Unfortunately, he also uses vague terms like “too broad an interface.” This might be a nitpick, but I wish we’d stop using these impressionistic terms. How does one measure the breadth of an interface? And where is the line between too broad and broad enough? If the answer is “intuition,” then you’ve just kicked the problem of learning it back to experience, and your talk has not advanced the art.
He makes another statement:
Composability is inversely proportional to the # of interfaces
Composability is inversely proportional to the # of data types
These are interesting. He means that, all things being equal, if you can find common data types and common interfaces instead of inventing new ones for each module, you’ve got more composability. I think he’s right there. He has found a semantic layer below the problem he’s solving where common structure exists. Then he’s building using that structure. This is the kind of thing I get to a bit in my Composition Lens chapter and deeper in the Layers Lens chapter of Runnable Specifications. I try to answer, “How do you systematically explore the lower layer to discover these hidden structures?” However, he fails to relate composability to coupling sufficiently.
In the end of this section, though, I started to think that “information/decision hiding” was not the reason Parnas’s design works better. It’s more about resiliency to external decisions.
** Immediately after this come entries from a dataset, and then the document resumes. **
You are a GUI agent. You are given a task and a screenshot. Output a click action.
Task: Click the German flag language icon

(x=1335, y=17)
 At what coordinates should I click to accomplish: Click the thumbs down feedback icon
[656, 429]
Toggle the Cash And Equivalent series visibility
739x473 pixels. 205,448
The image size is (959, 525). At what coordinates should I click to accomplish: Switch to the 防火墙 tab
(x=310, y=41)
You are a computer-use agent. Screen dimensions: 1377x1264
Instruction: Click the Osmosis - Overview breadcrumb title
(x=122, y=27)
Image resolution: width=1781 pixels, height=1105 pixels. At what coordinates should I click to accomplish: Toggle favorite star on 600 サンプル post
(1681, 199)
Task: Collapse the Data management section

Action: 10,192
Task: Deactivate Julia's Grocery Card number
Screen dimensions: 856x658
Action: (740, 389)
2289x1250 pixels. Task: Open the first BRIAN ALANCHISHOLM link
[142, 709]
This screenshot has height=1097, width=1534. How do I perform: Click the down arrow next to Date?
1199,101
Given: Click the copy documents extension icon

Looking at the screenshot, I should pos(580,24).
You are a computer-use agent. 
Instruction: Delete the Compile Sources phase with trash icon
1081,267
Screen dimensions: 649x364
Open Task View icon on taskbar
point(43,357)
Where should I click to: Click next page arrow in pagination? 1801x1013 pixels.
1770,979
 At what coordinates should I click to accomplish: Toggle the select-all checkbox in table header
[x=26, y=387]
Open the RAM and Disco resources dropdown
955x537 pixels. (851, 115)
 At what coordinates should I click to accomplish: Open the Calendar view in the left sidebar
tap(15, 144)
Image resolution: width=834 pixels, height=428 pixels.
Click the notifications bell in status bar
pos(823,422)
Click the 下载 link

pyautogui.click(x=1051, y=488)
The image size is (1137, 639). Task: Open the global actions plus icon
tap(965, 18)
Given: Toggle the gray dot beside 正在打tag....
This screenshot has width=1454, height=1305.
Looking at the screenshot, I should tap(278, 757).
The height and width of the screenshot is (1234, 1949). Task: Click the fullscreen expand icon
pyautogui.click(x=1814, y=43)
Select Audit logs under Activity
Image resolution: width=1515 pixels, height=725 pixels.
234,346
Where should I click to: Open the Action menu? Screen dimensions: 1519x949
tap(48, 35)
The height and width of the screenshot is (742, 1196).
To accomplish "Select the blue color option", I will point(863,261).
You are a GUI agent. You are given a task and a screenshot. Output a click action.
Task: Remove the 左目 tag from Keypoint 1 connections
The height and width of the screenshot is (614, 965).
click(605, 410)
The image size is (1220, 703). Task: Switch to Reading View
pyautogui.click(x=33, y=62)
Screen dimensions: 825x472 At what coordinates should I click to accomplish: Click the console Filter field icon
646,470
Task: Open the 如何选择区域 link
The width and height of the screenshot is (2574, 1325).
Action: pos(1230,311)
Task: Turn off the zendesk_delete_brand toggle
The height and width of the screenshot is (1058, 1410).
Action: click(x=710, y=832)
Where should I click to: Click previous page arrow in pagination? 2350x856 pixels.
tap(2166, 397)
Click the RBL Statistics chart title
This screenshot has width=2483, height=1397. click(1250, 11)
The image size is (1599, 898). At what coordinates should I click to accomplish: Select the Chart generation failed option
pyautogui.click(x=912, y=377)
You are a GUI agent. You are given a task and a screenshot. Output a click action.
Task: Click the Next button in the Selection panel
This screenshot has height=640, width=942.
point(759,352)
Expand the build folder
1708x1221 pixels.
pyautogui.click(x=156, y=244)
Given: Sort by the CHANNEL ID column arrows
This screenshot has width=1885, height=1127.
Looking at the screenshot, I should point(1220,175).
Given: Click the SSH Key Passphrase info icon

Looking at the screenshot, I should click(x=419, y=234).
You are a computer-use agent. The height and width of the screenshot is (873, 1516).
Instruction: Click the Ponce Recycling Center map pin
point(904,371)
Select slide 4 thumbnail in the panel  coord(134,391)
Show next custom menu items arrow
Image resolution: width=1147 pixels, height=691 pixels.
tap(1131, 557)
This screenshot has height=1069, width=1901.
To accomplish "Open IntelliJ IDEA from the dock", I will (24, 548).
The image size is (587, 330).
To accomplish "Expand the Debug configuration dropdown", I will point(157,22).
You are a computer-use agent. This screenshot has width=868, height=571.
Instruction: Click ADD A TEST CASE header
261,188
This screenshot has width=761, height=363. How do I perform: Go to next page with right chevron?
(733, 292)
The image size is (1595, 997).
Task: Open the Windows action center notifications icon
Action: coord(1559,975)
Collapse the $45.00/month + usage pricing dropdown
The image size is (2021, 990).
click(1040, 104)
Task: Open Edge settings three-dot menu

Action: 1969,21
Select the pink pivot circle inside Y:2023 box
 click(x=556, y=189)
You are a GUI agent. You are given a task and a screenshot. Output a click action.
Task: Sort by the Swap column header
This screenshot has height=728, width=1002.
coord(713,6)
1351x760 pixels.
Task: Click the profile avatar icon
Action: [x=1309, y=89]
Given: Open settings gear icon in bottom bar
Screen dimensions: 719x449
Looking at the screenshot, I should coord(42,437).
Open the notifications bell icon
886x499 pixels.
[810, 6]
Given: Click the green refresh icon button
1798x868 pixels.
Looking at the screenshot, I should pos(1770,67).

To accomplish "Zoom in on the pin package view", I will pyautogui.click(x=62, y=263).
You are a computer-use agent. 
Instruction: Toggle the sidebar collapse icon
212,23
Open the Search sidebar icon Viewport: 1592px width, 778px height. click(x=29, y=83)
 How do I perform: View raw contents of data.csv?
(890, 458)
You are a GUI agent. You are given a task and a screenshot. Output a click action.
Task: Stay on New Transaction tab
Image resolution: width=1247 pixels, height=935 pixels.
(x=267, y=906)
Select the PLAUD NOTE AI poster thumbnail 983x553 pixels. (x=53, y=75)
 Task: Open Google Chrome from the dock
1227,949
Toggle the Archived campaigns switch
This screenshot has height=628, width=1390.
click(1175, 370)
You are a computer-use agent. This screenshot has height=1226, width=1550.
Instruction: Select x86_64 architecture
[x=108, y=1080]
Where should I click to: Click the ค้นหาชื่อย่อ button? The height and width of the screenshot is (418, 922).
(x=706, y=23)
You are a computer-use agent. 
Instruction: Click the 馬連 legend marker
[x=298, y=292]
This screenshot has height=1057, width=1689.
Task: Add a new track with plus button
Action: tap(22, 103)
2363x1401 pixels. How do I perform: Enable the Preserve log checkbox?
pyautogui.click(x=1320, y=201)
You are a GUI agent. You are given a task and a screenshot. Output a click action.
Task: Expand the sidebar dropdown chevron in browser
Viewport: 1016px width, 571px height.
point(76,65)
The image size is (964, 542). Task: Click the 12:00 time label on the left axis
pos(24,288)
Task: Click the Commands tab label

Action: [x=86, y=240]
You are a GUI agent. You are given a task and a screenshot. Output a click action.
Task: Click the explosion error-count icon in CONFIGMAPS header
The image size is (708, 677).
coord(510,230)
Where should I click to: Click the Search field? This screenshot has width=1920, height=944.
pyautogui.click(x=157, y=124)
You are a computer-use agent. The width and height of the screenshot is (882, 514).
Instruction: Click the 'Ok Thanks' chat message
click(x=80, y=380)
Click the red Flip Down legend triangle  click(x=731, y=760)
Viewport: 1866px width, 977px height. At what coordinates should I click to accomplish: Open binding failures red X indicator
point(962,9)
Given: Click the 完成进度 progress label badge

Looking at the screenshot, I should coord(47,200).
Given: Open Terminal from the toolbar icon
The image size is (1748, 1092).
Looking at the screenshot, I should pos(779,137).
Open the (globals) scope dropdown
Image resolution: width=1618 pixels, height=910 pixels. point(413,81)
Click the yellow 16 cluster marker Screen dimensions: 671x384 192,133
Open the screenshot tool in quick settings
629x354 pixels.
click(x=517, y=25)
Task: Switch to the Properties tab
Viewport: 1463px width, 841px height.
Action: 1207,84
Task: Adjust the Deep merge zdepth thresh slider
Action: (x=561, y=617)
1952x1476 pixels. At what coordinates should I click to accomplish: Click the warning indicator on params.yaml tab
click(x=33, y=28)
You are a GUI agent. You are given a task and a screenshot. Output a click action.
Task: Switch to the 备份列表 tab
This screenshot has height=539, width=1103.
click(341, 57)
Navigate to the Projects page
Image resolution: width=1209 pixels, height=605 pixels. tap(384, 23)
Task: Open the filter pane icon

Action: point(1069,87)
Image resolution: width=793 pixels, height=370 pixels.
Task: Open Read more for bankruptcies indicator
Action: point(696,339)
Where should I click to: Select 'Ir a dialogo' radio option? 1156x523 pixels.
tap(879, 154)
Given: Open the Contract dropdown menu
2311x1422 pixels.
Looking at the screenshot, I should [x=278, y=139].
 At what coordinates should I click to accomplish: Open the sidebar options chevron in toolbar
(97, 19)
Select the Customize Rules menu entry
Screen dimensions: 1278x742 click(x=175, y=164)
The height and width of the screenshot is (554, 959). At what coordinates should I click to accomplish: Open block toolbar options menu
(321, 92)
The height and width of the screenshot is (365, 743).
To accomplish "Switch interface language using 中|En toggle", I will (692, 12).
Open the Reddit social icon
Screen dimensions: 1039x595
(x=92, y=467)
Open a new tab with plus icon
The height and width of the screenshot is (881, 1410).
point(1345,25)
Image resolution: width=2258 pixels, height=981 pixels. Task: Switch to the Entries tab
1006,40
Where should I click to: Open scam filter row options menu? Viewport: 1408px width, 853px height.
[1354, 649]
I’m not sure, though.
He ends the talk by analyzing architecture diagrams, identifying coupling, then offering solutions to those instances of coupling. Again, this part is a little too abstract for me. The diagram is a lot to take in all at once, so the audience can’t really participate. Then he just circles two arrows and says, “here be coupling.” He gives a brief explanation of what kind of coupling, but not a method for seeing it. After identifying a few, he offers some solutions which also seem unexplained.
One reason I don’t like it is it seems to repeat the mistake he seemed to hint at at the beginning with the moons of Saturn. Is it just about looking at arrows? There were no arrows between Phoebe and Iapetus (scientists did not have a diagram to study), yet there was a coupling. Likewise, I wish he had used the other method he mentioned in the Parnas section, listing specific changes and see which modules were affected. Everything felt disconnected.
In the end, I was disappointed with the intuitionist and impressionist terms. But I also ended the talk thinking we should use the term coupling way less than we do now. We treat it like an abstract substance, a glue that gets caught in our architecture. Just like with technical debt, the term is so vague that we can talk across each other. I’d rather address the impact of specific, representative changes that would affect multiple modules than argue about whether things are too coupled. I don’t know if that’s the effect Michael Nygard had in mind when he gave the talk. But now it’s on my list of overused words.